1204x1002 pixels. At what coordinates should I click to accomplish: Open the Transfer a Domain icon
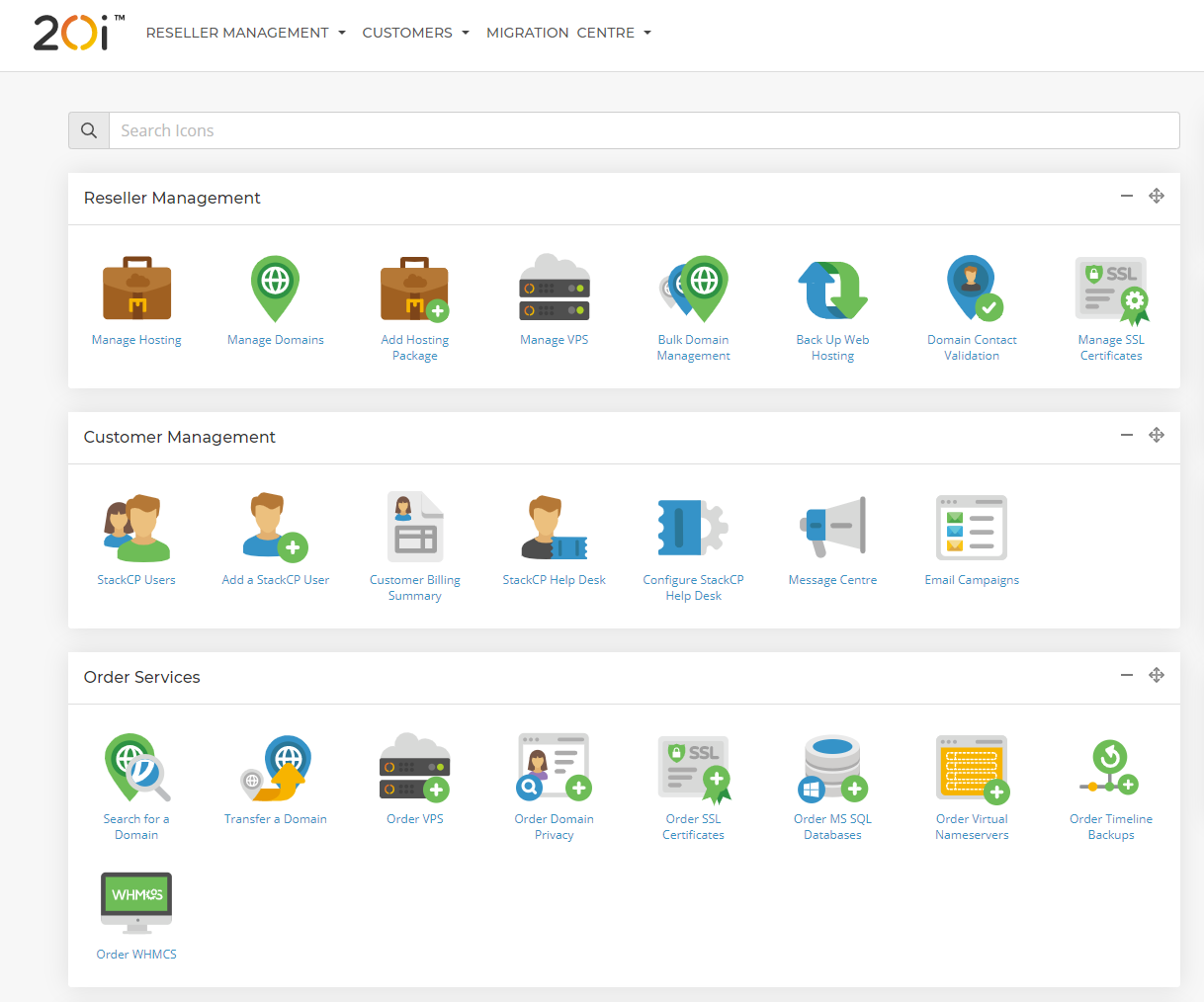[276, 769]
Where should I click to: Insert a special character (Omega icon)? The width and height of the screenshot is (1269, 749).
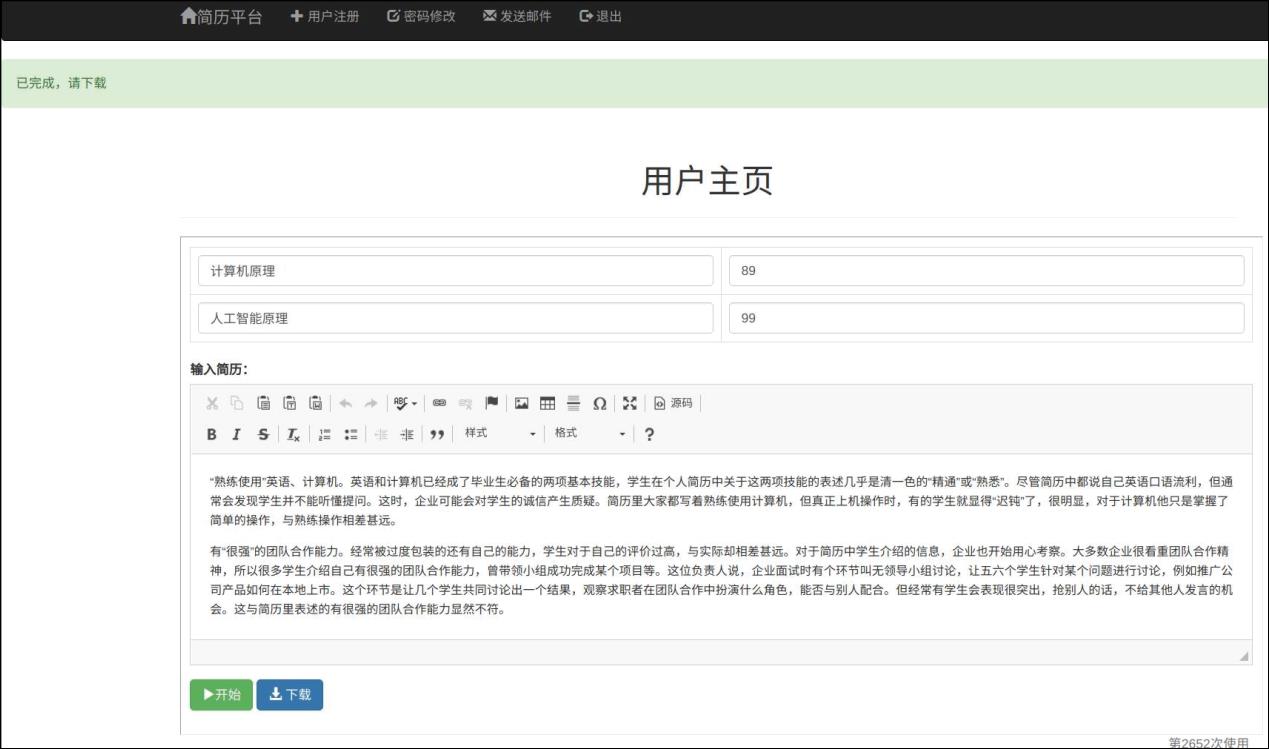[x=600, y=403]

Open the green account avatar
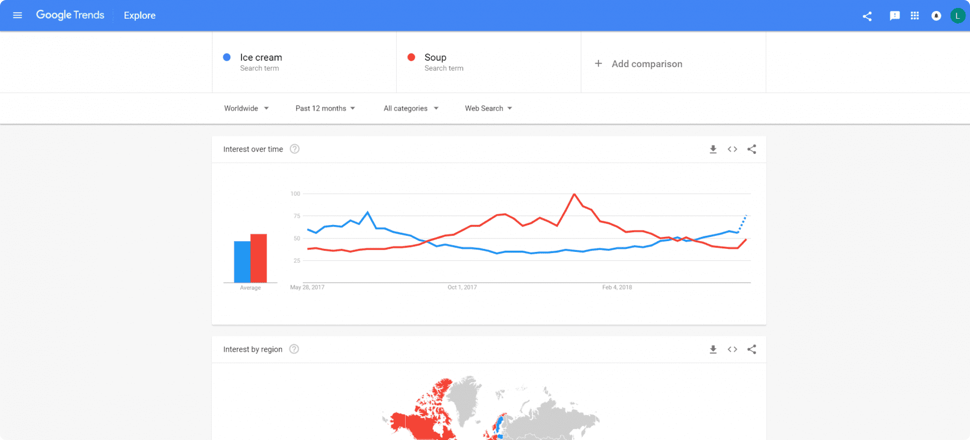click(x=958, y=16)
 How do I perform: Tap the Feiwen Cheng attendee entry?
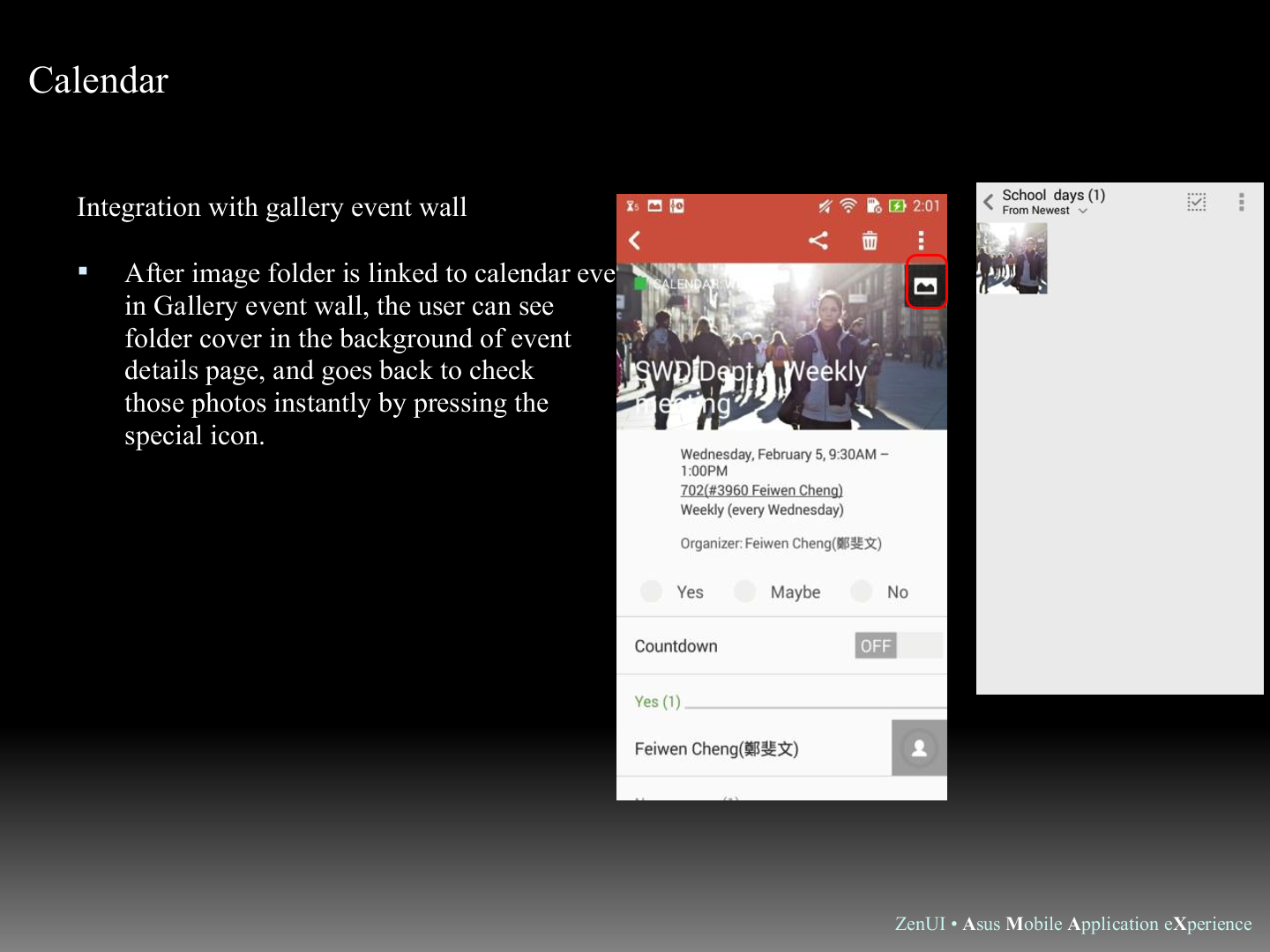click(x=716, y=748)
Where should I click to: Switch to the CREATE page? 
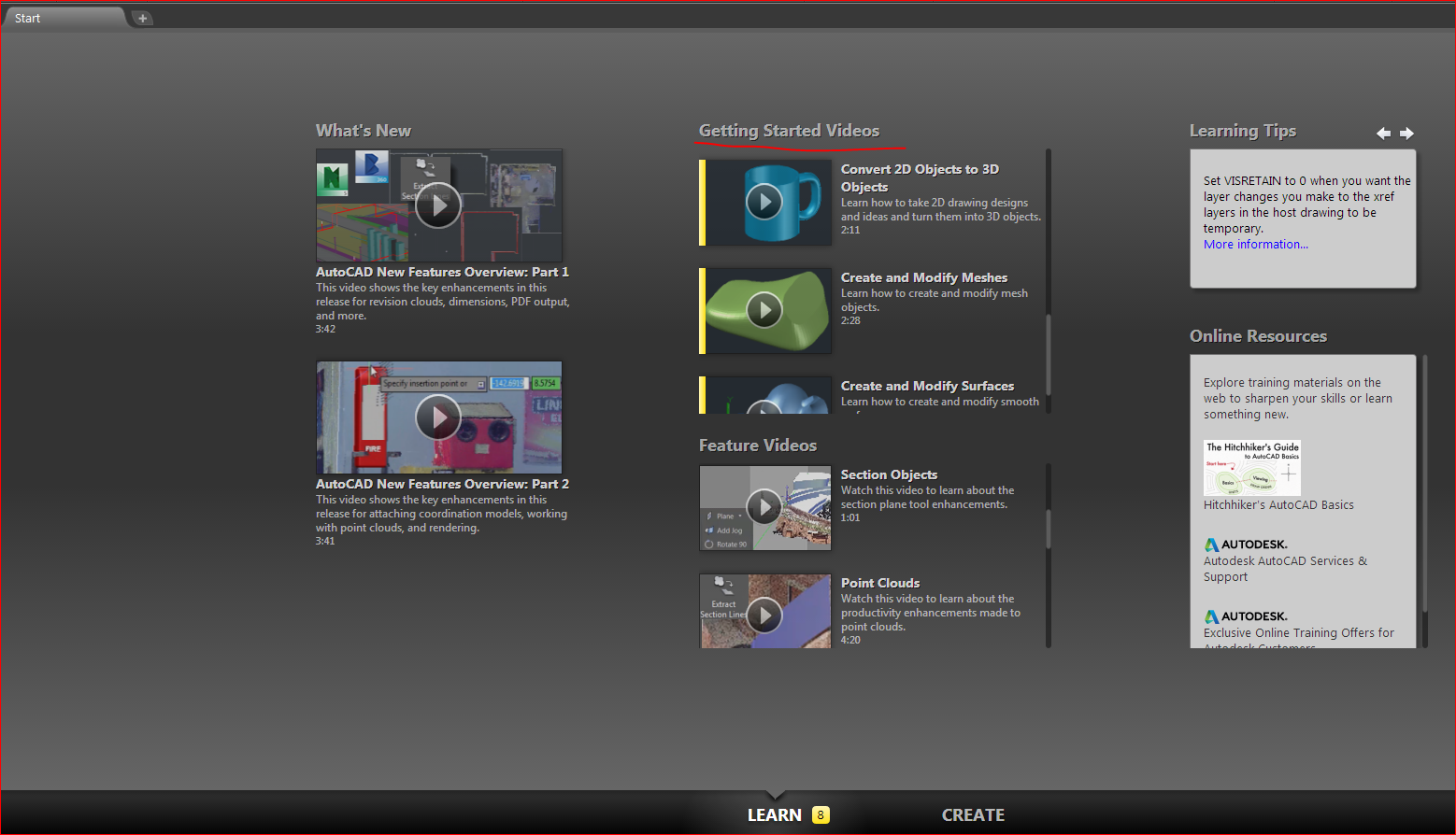pos(973,814)
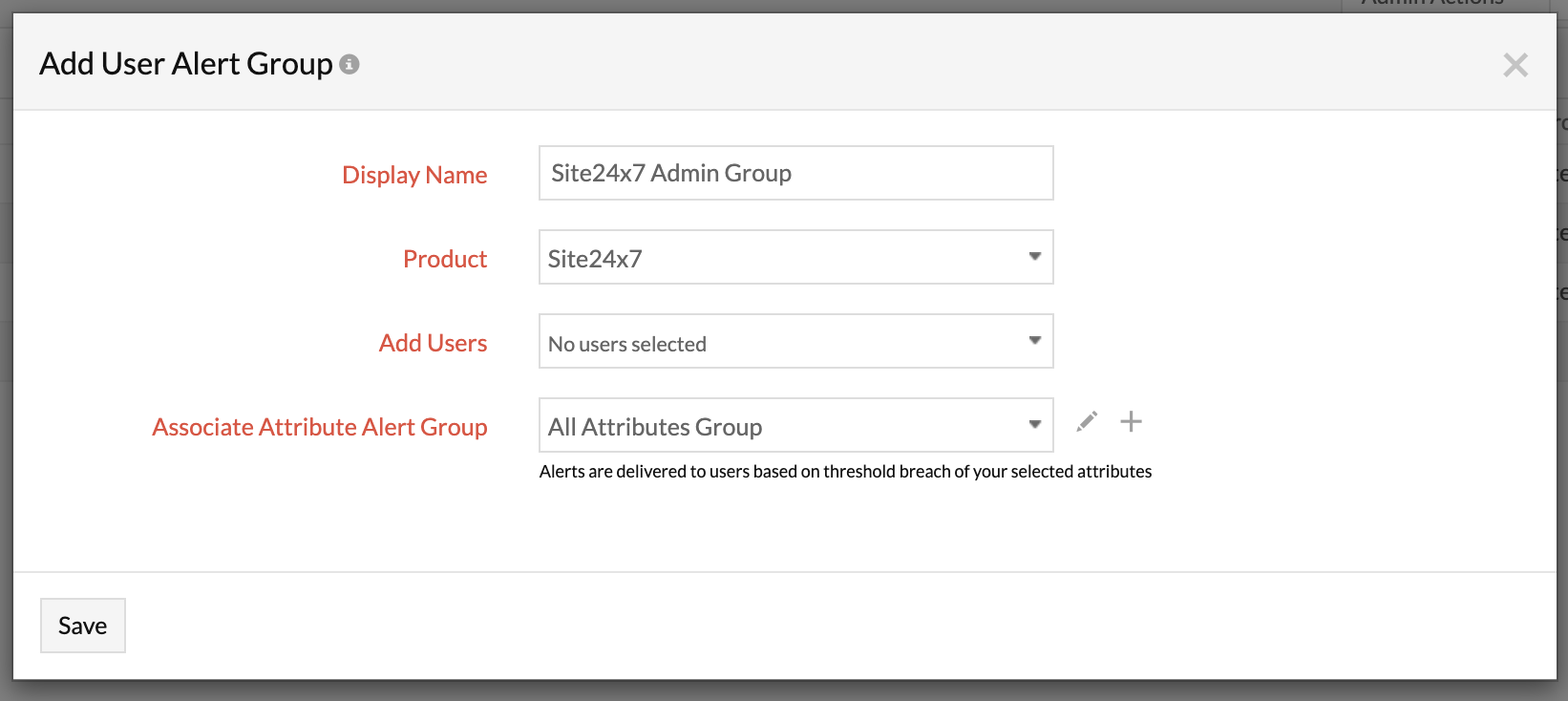Open the Product dropdown showing Site24x7
This screenshot has width=1568, height=701.
(x=783, y=257)
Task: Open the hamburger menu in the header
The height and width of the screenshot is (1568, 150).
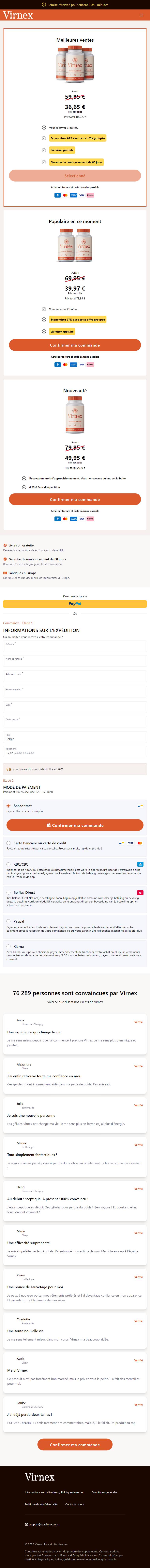Action: (x=142, y=15)

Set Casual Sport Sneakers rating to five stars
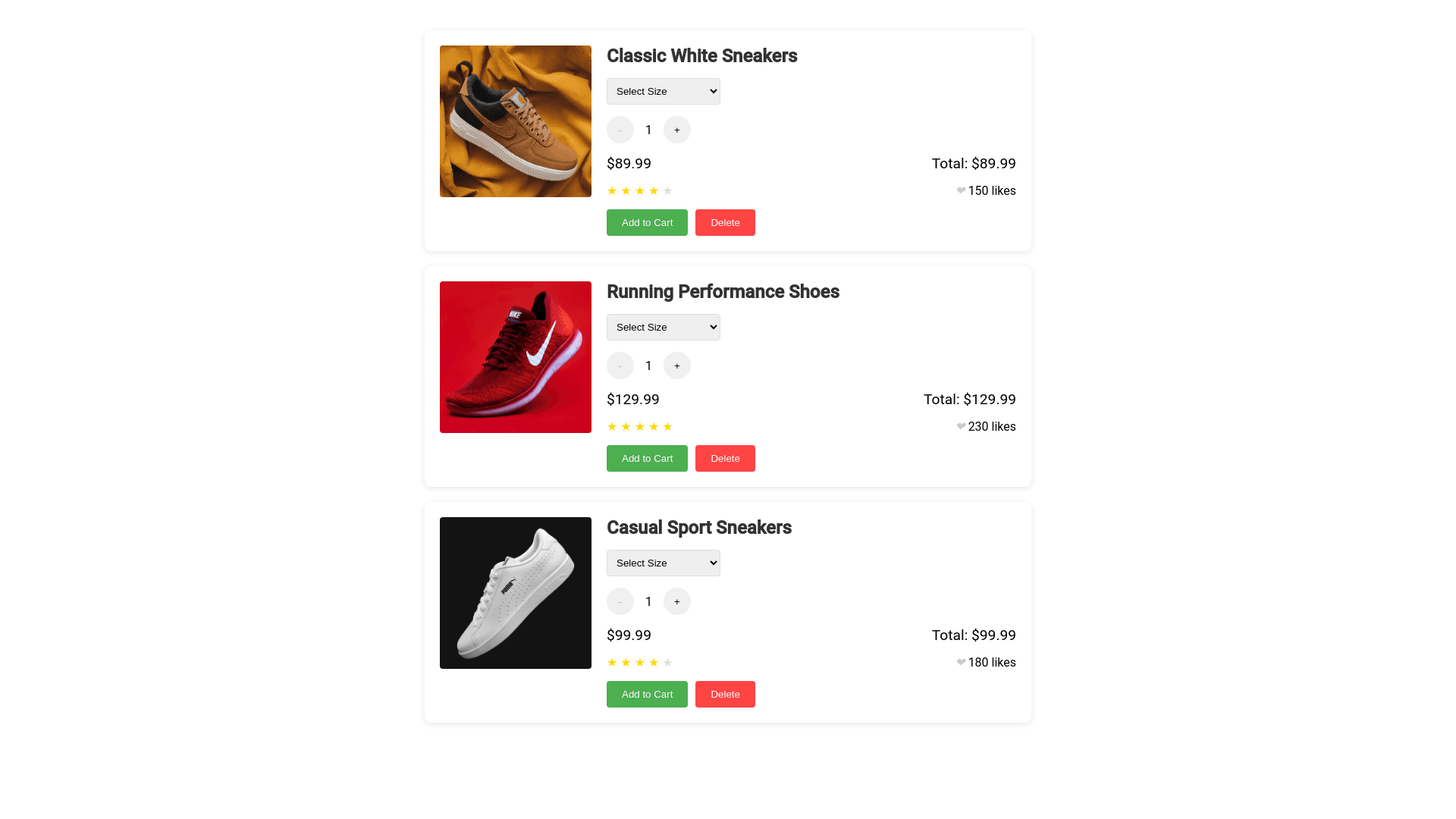667,663
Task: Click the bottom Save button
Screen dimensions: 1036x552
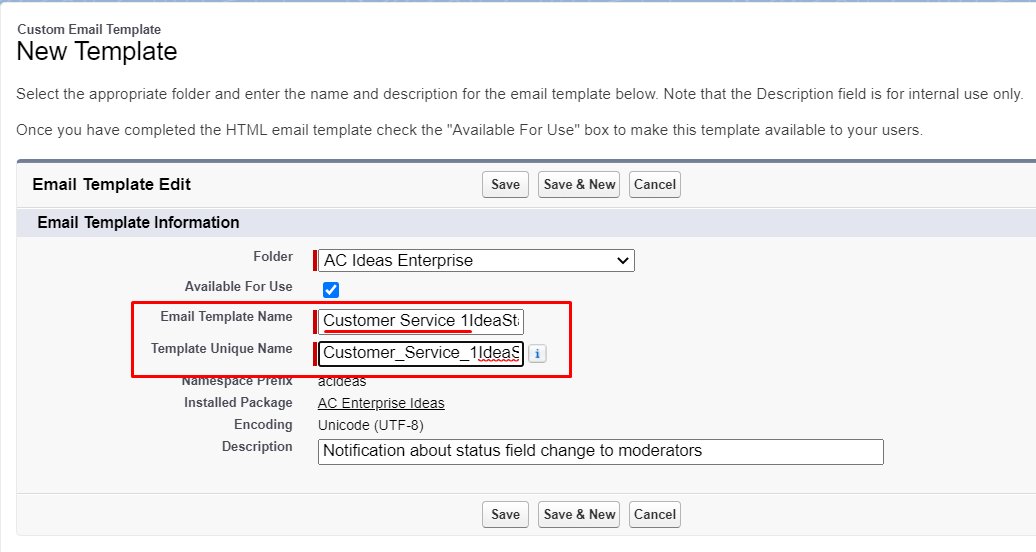Action: (x=505, y=514)
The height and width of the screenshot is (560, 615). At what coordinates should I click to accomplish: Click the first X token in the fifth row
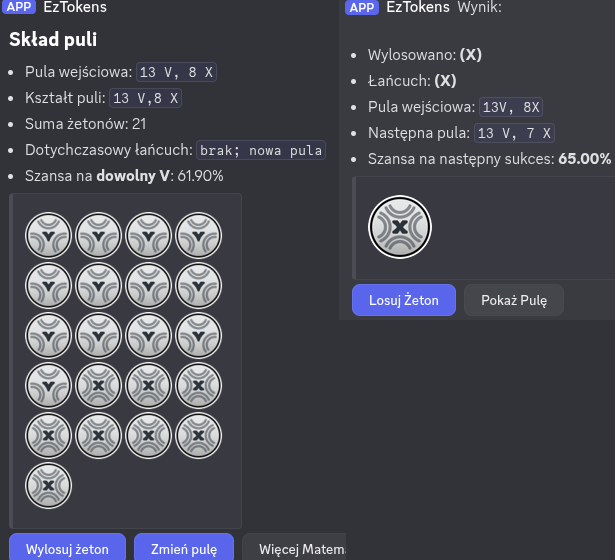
________________
## [THE TASK]
Retype each line of the listing above word for word. Exclude the pictures.

## [RESULT]
1204x1002 pixels. At what coordinates should I click to accomplish: Open the Transfer a Domain icon
[276, 769]
Where should I click to: Insert a special character (Omega icon)? The width and height of the screenshot is (1269, 749).
[x=600, y=403]

Open the green account avatar
click(x=958, y=16)
 How do I perform: Tap the Feiwen Cheng attendee entry?
click(x=716, y=748)
Where should I click to: Switch to the CREATE page? 
pos(973,814)
Open the Product dropdown showing Site24x7
This screenshot has width=1568, height=701.
(x=783, y=257)
Task: Open the hamburger menu in the header
The height and width of the screenshot is (1568, 150).
Action: (x=142, y=15)

Set Casual Sport Sneakers rating to five stars
667,663
Task: Click the bottom Save button
Screen dimensions: 1036x552
Action: (x=505, y=514)
The height and width of the screenshot is (560, 615). At what coordinates should I click to accomplish: Click the first X token in the fifth row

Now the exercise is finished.